Collected data:
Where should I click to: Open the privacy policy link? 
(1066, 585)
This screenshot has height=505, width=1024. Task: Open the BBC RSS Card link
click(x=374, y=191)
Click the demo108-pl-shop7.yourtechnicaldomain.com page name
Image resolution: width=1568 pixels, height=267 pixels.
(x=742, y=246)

Assigned task
Please copy out the records exactly as they appear.

Response to the exercise
Where should I click to: Open the privacy policy link? 
(1066, 585)
This screenshot has height=505, width=1024. Task: Open the BBC RSS Card link
click(x=374, y=191)
Click the demo108-pl-shop7.yourtechnicaldomain.com page name
Image resolution: width=1568 pixels, height=267 pixels.
(x=742, y=246)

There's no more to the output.